== RECORDS FOR THE EXERCISE ==

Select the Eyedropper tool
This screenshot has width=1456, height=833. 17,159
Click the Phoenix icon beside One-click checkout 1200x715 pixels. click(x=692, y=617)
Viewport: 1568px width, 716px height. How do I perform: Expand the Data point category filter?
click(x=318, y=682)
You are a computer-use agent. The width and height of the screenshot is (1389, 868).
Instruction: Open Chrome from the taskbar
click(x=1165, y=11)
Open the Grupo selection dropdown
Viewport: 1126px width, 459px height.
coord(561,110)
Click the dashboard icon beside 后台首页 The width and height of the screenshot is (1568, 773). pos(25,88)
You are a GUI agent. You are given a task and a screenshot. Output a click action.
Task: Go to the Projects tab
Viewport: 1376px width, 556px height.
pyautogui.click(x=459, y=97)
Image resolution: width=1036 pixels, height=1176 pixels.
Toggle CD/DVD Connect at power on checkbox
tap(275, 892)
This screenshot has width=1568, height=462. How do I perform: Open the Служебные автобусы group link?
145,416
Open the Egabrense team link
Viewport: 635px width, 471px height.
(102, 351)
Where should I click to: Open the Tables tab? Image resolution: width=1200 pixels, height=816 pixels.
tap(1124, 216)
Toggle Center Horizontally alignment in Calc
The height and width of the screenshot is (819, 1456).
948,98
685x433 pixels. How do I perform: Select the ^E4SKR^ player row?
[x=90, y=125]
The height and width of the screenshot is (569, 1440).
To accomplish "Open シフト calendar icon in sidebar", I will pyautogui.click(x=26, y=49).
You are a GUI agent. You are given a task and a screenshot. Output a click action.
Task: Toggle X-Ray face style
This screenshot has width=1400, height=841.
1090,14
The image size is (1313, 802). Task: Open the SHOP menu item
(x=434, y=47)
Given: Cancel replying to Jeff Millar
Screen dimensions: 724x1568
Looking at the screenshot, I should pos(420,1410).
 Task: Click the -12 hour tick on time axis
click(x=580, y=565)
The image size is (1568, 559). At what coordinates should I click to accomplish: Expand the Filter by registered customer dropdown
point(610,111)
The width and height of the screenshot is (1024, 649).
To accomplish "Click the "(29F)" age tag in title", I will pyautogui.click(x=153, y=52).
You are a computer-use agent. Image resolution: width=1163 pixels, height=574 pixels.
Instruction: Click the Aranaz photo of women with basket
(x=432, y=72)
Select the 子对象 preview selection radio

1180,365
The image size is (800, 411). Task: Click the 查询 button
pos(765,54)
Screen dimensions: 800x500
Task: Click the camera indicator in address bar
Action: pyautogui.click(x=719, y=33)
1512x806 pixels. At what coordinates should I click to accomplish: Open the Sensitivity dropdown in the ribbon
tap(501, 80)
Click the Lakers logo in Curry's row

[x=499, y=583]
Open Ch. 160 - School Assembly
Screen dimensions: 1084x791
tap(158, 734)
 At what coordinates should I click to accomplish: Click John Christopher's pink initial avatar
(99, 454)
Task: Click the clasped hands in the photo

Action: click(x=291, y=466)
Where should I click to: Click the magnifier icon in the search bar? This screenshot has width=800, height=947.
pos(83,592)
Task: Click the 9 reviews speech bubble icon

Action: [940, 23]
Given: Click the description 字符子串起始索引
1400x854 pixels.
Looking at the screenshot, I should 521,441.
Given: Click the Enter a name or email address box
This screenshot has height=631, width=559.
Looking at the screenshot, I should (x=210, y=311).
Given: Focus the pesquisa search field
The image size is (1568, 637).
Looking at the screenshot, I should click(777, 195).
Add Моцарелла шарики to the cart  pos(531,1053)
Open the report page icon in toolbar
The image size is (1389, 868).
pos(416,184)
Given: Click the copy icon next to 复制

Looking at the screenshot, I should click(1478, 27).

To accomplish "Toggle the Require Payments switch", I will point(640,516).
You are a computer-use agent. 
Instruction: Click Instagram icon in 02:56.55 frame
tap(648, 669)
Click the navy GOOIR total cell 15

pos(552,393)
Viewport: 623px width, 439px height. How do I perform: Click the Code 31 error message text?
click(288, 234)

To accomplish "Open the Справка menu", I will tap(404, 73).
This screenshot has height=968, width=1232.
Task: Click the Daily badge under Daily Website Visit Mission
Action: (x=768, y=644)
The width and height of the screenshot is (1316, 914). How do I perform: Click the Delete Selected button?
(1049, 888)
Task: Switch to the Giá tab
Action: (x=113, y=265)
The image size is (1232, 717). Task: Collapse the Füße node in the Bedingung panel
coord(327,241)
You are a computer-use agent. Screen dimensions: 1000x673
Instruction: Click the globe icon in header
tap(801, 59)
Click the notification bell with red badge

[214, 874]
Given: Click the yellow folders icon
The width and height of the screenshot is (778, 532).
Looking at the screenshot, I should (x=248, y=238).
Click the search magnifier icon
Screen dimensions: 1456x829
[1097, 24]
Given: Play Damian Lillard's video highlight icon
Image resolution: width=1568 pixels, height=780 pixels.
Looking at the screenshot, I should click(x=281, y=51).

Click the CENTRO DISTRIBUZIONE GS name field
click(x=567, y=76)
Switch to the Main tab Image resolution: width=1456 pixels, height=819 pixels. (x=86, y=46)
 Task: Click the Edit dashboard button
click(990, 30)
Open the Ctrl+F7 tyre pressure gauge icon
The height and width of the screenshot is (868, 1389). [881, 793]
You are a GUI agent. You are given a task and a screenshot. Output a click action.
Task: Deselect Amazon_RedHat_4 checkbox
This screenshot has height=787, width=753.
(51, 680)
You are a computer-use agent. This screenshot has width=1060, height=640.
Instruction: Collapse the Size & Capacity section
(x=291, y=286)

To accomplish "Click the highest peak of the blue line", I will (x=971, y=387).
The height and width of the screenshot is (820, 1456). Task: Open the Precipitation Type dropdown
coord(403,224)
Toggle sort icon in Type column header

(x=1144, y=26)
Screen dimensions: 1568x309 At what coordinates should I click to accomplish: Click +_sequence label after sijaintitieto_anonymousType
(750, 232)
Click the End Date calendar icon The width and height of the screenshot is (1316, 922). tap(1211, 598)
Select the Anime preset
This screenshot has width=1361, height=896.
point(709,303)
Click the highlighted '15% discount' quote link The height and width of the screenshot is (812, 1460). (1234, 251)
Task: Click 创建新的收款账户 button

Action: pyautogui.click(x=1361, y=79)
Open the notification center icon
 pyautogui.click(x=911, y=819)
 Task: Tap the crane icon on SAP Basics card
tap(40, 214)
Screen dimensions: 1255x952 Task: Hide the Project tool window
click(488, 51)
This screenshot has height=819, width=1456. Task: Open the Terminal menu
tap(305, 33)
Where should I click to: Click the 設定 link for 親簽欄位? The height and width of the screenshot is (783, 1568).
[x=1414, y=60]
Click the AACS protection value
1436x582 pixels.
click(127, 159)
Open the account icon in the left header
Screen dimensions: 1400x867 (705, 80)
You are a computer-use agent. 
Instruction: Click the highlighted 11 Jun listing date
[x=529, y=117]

== YOUR OBJECTIVE ==
Show each line in the records above that contains the string "notification".

== RESULT FOR THIS EXERCISE ==
Click the notification bell with red badge
Open the notification center icon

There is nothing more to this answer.